Frank Abagnale offers, "It begins with my parents' divorce and its dramatic effect on me. I ran away and suddenly found myself a teenager alone in the world. I had to grow up very quickly and become very creative in order to survive. But what started out as survival became more and more of a game. I was an opportunist, so when I saw an opening I asked myself, ‘Could I get away with that?' Then there was the satisfaction of actually getting away with it. The more I got away with, the more of a game it became—a game I knew I would ultimately lose, but a game I was going to have fun playing until I did."

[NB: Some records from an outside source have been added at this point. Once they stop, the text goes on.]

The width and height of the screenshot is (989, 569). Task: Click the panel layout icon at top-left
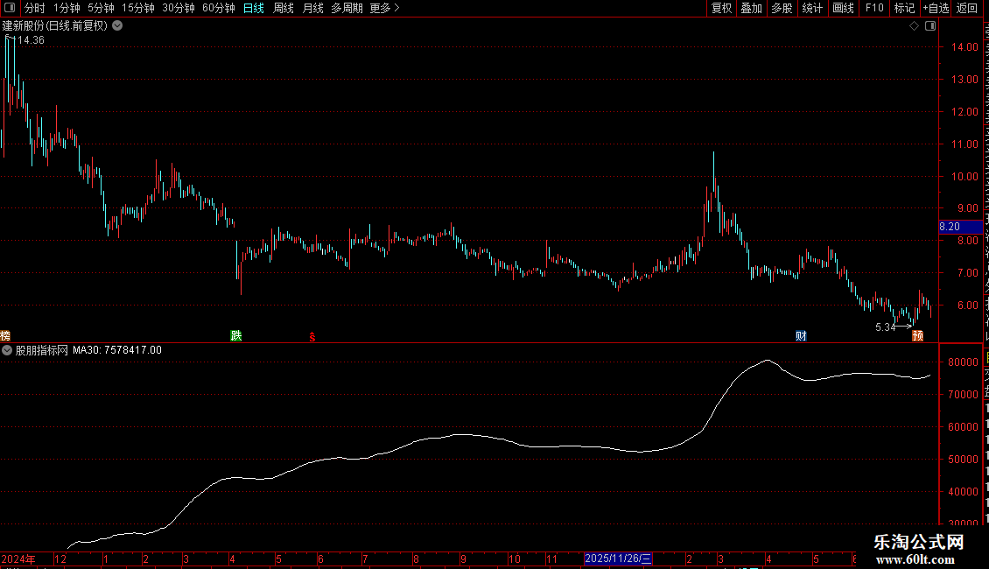click(10, 8)
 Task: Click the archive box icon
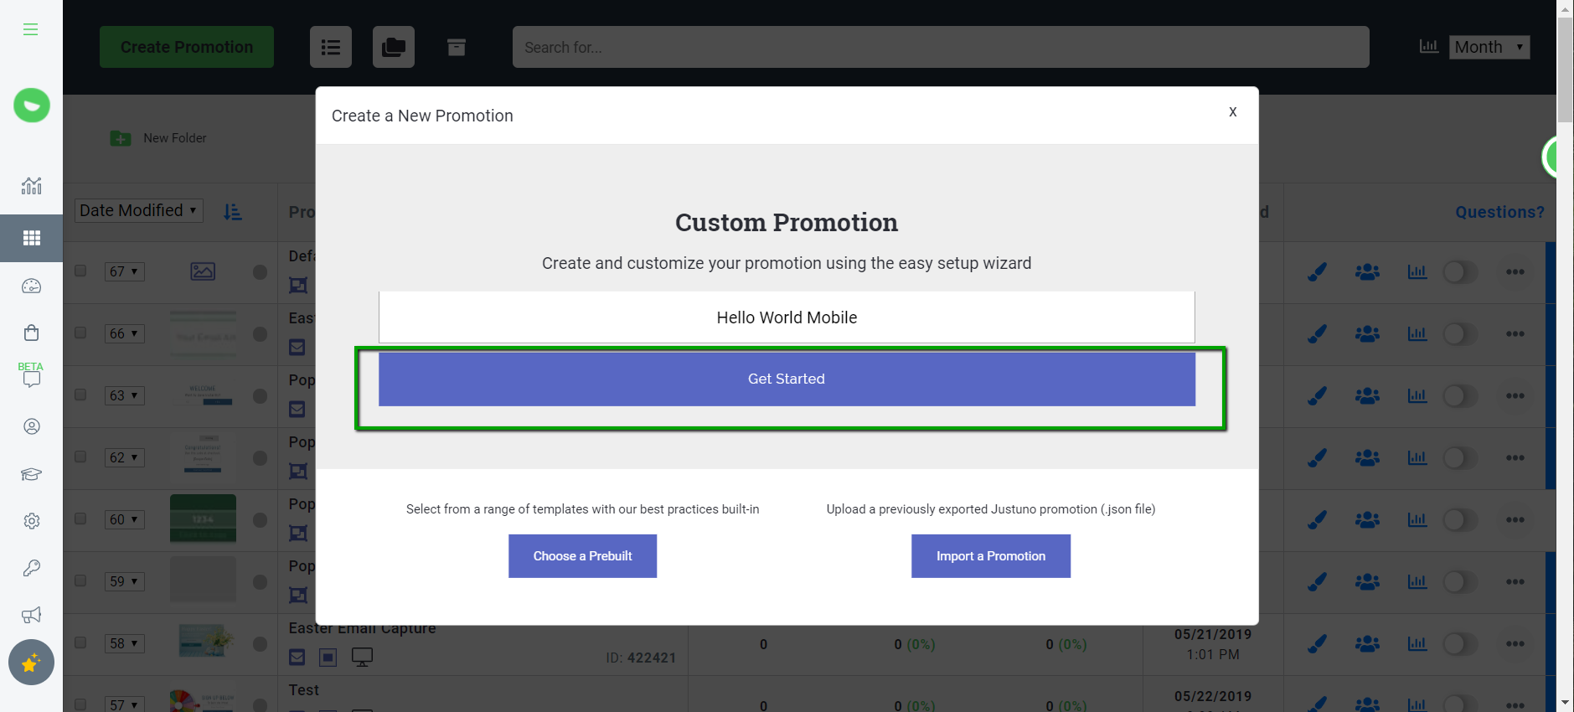coord(457,47)
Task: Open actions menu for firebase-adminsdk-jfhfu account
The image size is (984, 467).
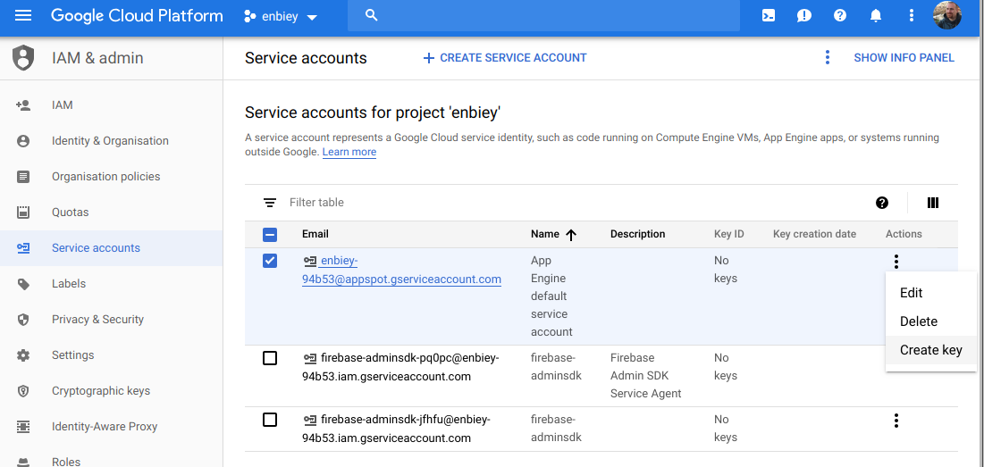Action: click(896, 421)
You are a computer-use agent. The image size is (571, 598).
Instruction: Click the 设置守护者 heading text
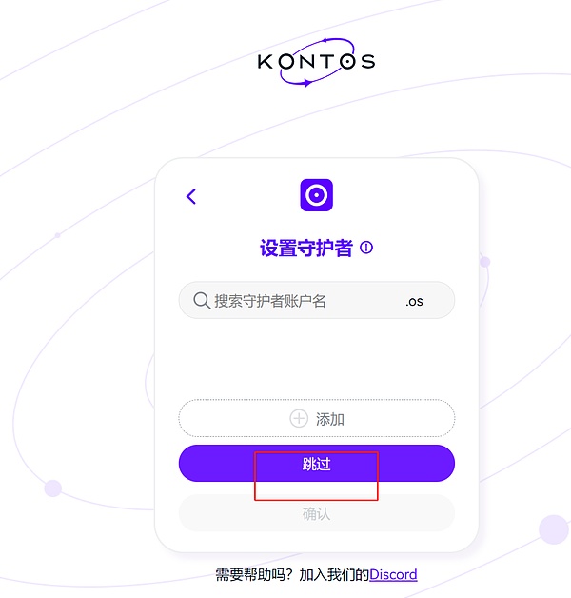(x=306, y=248)
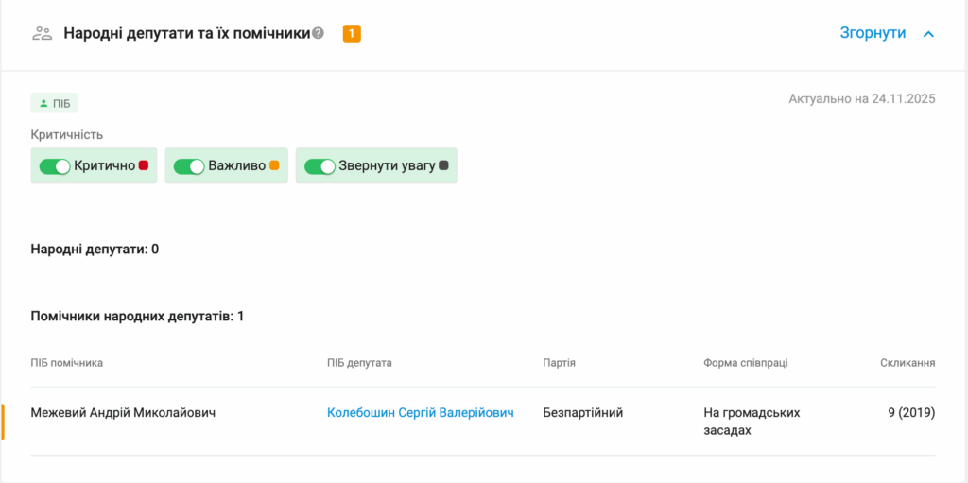Click the Форма співпраці column header
The image size is (968, 483).
click(x=745, y=363)
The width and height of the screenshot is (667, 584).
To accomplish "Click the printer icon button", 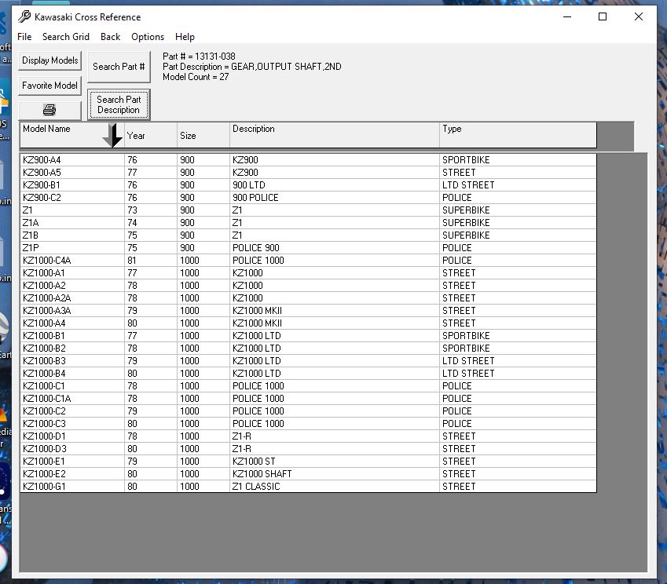I will (49, 110).
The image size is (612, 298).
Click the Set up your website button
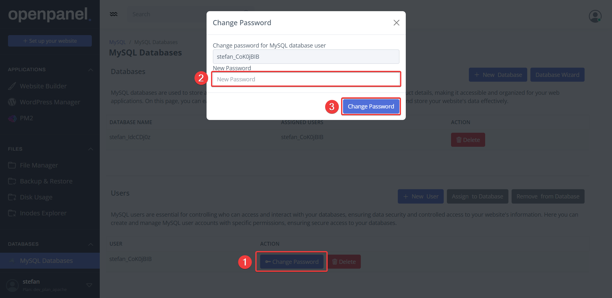[x=50, y=41]
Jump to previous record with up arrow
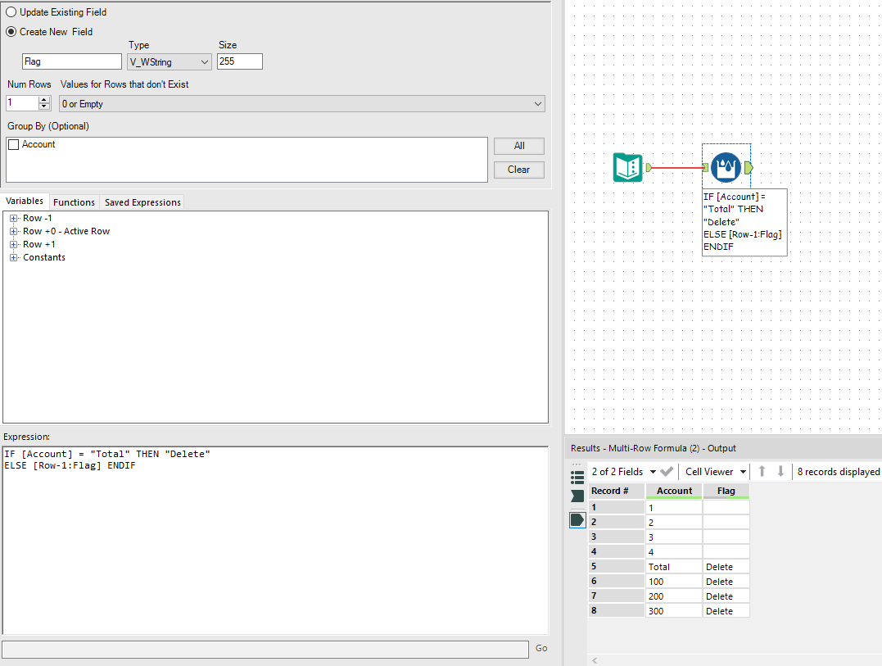 762,472
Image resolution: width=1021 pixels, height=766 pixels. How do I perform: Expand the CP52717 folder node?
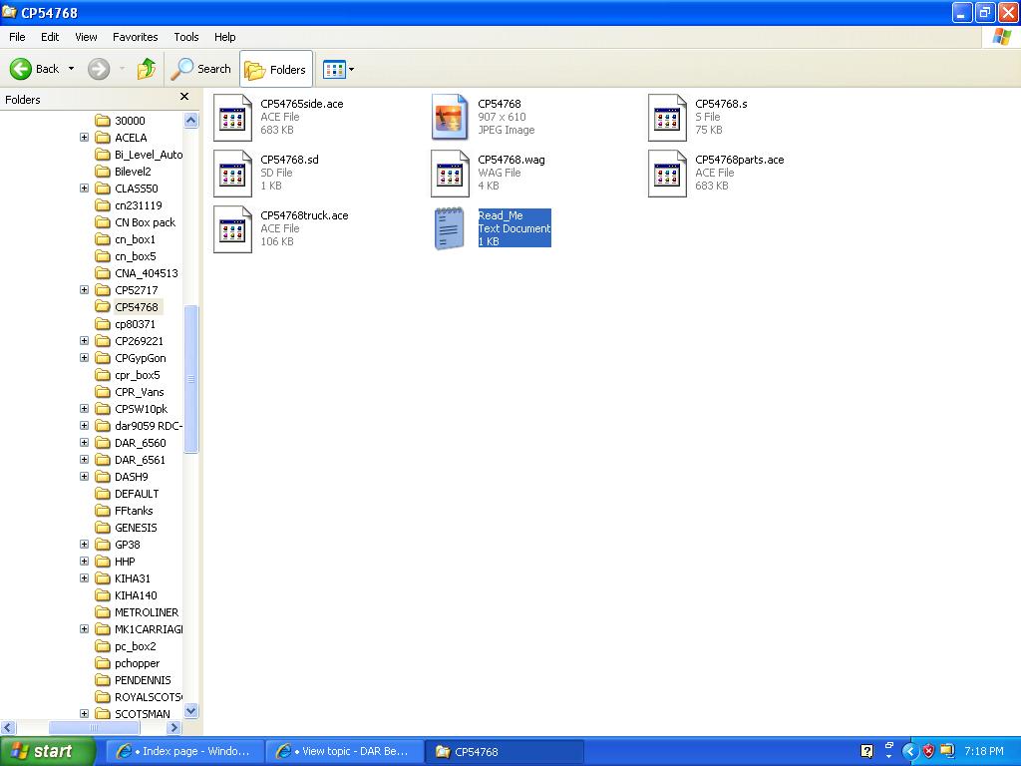84,290
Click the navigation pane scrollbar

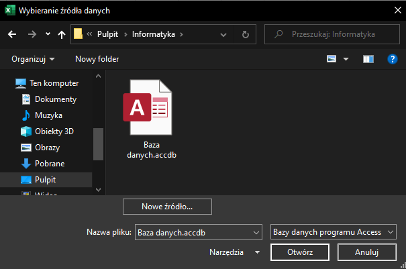tap(98, 143)
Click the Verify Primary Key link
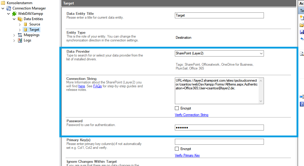304x166 pixels. pos(187,155)
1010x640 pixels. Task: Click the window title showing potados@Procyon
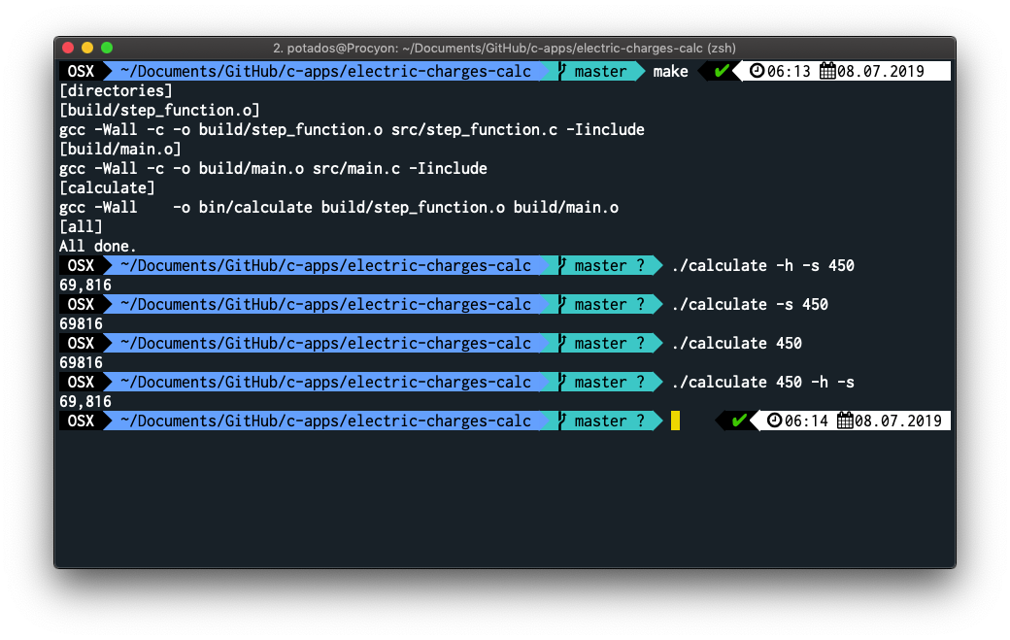(x=504, y=48)
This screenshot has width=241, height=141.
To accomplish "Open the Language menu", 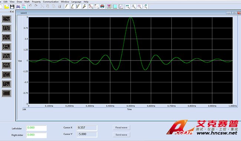I will (x=76, y=2).
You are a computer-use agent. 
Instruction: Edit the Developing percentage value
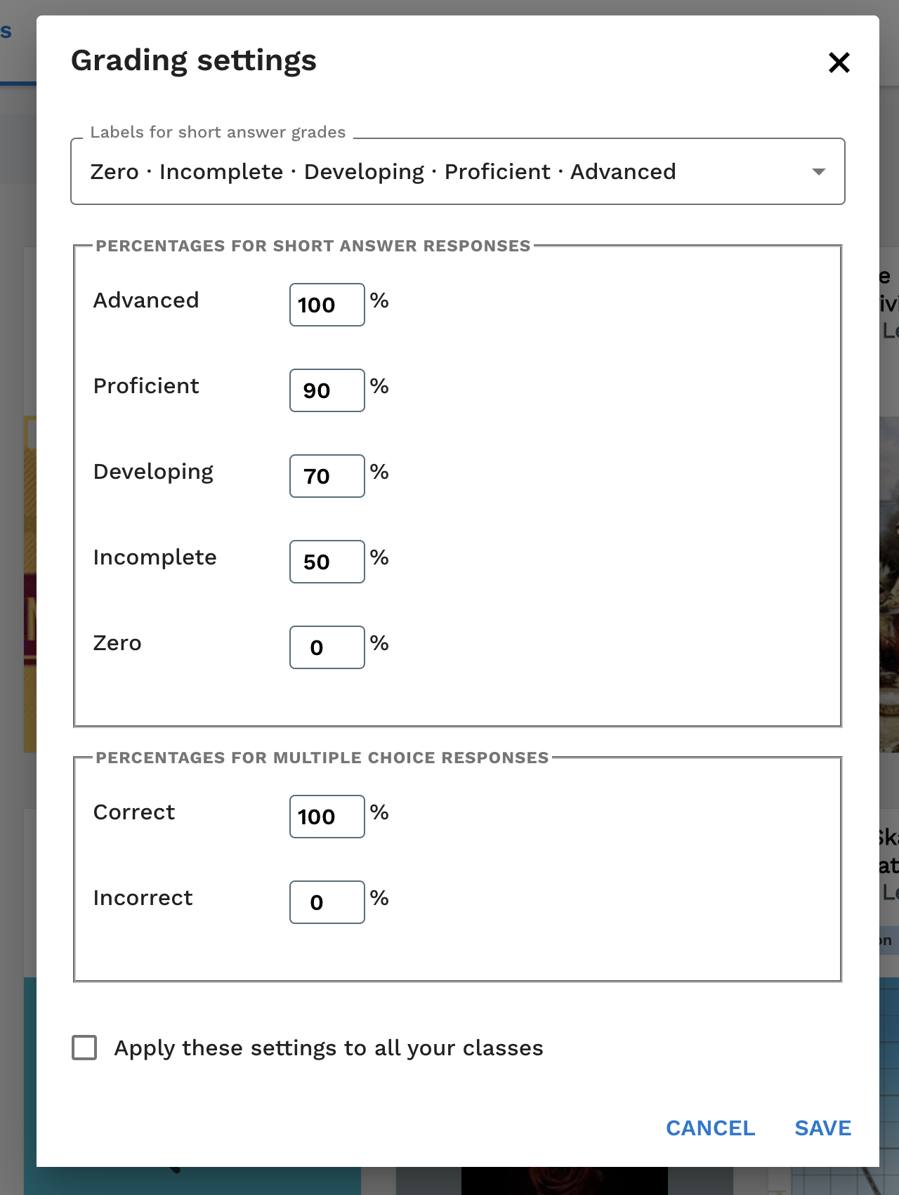326,475
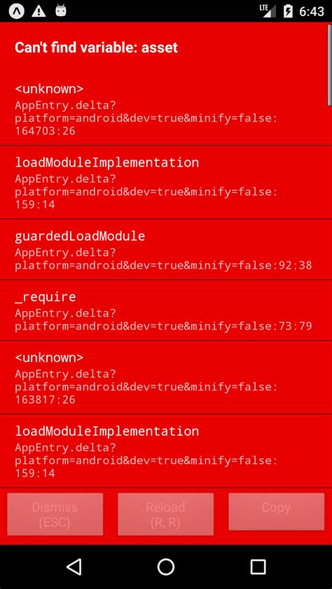The width and height of the screenshot is (332, 589).
Task: Open the last loadModuleImplementation stack frame
Action: click(166, 451)
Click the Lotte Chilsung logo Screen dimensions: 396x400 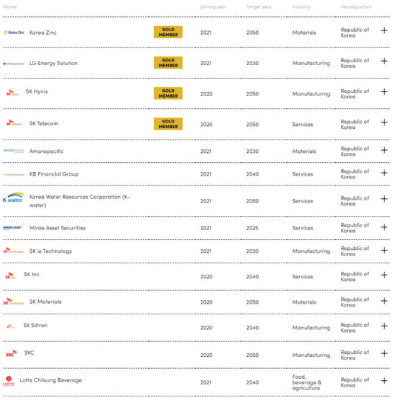coord(8,381)
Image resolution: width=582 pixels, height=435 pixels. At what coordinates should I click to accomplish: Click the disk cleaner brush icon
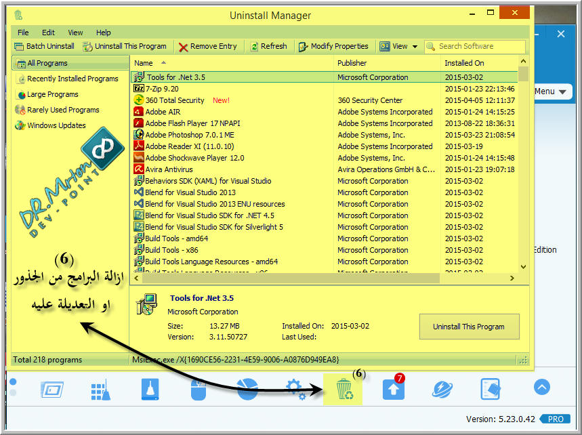click(x=150, y=389)
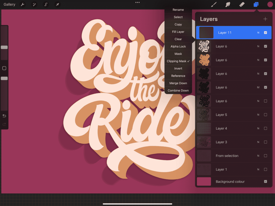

A bestseller, Abagnale's autobiography has fascinated millions of readers, including director/producer Steven Spielberg. "I was like the many people who fell under the seductive influence of the real Frank William Abagnale, Jr., just through his book. And when you meet him, you understand in a second how he could pull the wool over your eyes and convince you that he was a doctor or a lawyer. I was fascinated by the unique way he came of age. I really believe he was very strongly affected by the divorce of his parents. There are all sorts of ways kids act out against divorce, and Frank just happened to act out in a way that was so original, it was worth making a movie about. Personally, I have always loved movies about sensational rogues, like the Newman/Redford classics ‘Butch Cassidy and the Sundance Kid' and ‘The Sting.' They were breaking the law, but you had to love them for their moxie."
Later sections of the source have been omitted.